Hommage aux lycéens de Janson de Sailly fusillés en forêt de Sologne le 10 juin 1944
Quelques jours après le débarquement de Normandie eut lieu près de la Ferté Saint-Aubin (Loiret) une triste histoire de guerre. 41 lycéens résistants, alors en route pour renforcer les maquis afin de participer à la Libération de leur patrie, furent trahis par un des leurs et assassinés par les Allemands. Parmi eux, il y avait sept lycéens de Janson de Sailly.
C’est sur les lieux de cette tragédie que se tiennent chaque année au début du mois de juin des cérémonies commémoratives.

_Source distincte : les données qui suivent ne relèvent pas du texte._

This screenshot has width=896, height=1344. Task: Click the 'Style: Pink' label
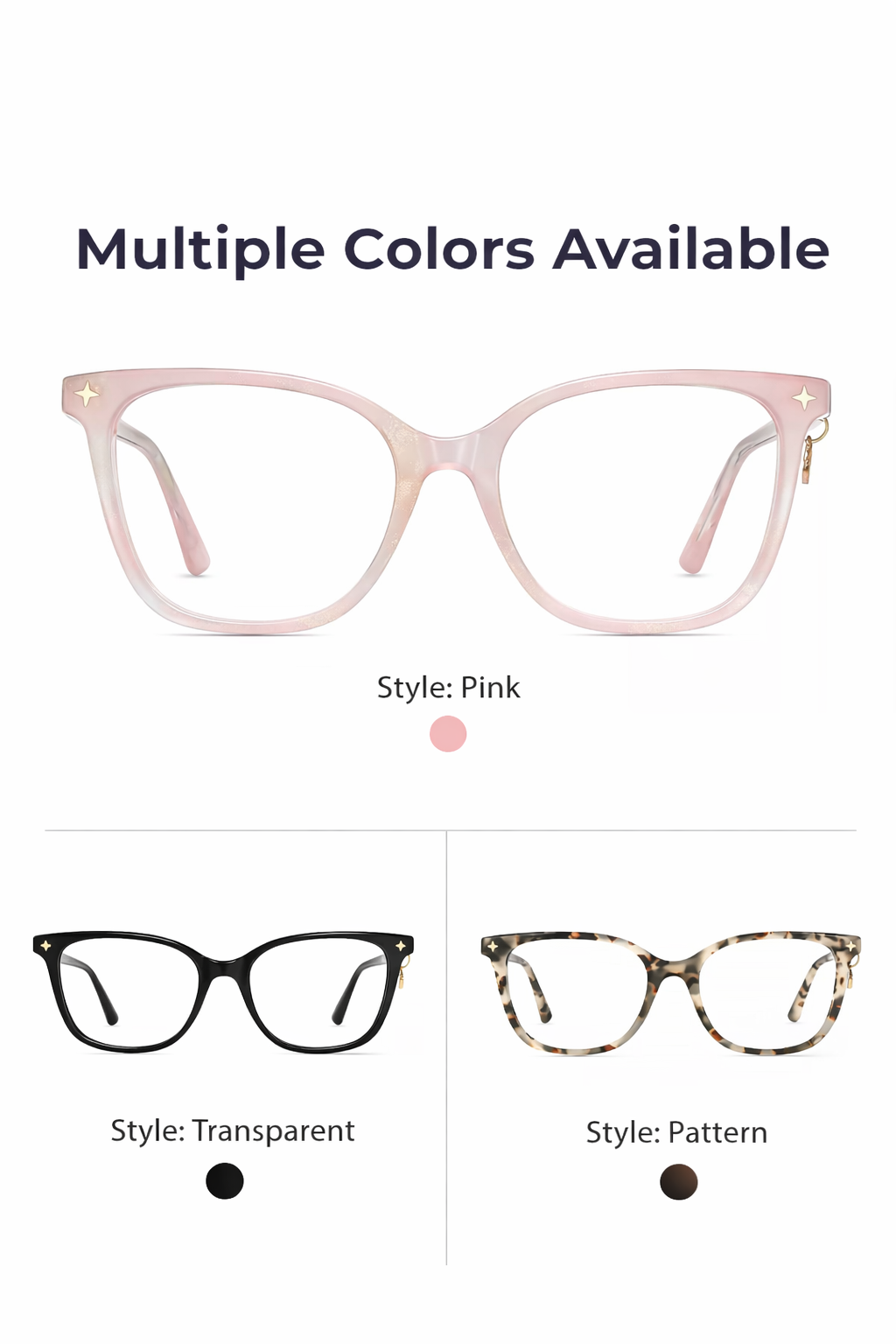pyautogui.click(x=448, y=688)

Sur une initiative de Mme Marielle Vichot, présidente de l’Association « les Jansoniens », les élèves de Janson de Sailly y participent depuis 2023. C’est aux élèves de 6e 12, encadrés par leur professeur d’histoire-géographie et professeur principal M. Sébastien Bertrand, qu’est revenu l’honneur de représenter la Cité scolaire. Ils se sont donc rendus en Sologne le dimanche 7 juin 2026, accompagnés par cinq parents d’élèves et par Mme Aline Stalla-Bourdillon, nièce d’un des fusillés de Janson, Jean-Rémi Coulon.
Après une messe du souvenir en présence des autorités municipales, les élèves ont retrouvé d’autres classes à la nécropole nationale de Bellefontaine, puis au cimetière de Marcilly en Villette et enfin sur les lieux de l’exécution, à la clairière du Cerf Bois et à la ferme du By où, dans les sous-bois, des croix commémoratives ont été érigées.
Les élèves, portant des écharpes aux couleurs de Janson de Sailly, ont ainsi constitué la garde d’honneur de chaque tombe de lycéen fusillé et ont participé au dépôt de gerbes. Certains ont porté le drapeau du 1er bataillon de choc de l’armée de la Libération.
Particulièrement remarqués par l’assistance et les officiels, salués et remerciés pour leur sérieux et leur fidèle présence, les élèves se sont également entretenus avec les maires de La Ferté et de Marcilly en Villette, ainsi qu’avec l’ancien ministre, sénateur, maire et député loirétain Jean-Pierre Sueur.
Tout au long d’une matinée émouvante et intense, ils ont ainsi ressenti l’histoire de leur école, les sacrifices de leurs prédécesseurs et les valeurs de la République française.